I’m listening to Bach again now…

… and reflecting on how this music has so profoundly impacted on the way I think of music in general. There’s this line I’ve started playing lately in Deep End, one of the songs we play in my band, which is simply these arpeggios, and I commented about how hard it was to play these sustained arpeggios live, suggesting it might not be the best idea to attempt it live.

Myoung quipped something about it being something “common in jazz, isn’t it?” and I replied: “No, it’s Bach. It’s figured bass!” and that’s exactly what it is, melody and bass line and random arpeggiation to fill out the harmony. (It’s also some rhythm to add into the mix.) I insisted it was figured bass but later I realized this probably made about as much sense to the guys as my jabbering about bebop scales or the like.

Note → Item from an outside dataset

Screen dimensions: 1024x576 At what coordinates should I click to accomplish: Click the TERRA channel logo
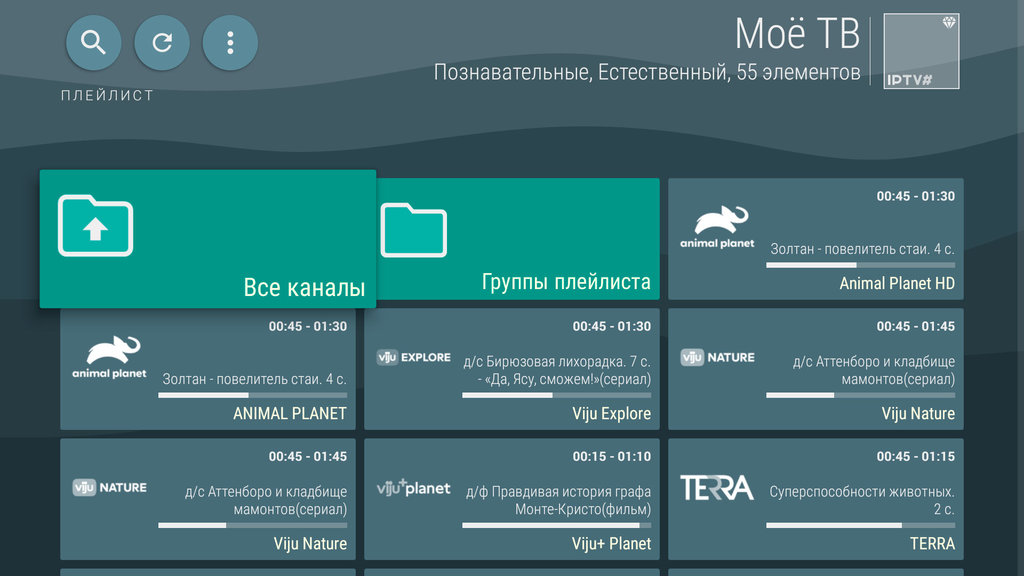[716, 488]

See, the thing is, harpsichordists often have to improvise what they play as accompaniment to baroque music. They were usually provided with a bass line laying out the bottom pitches as a musical line… but all of the harmony was just kind of improvised according to bass figurations. It looks like this:

See those funny numbers under the chords? The harpsichordist is supposed to use the bass line for his or her bass line, and fill out the harmonies by using the tones indicated, diatonically, in the given intervals above the bass tone. So if you have 3s and 5s, your bass note is the root of the chord. If you have 6s and 4s, then the bass tone is the fifth of the chord, while 6s and 3s indicate the third is the bass tone.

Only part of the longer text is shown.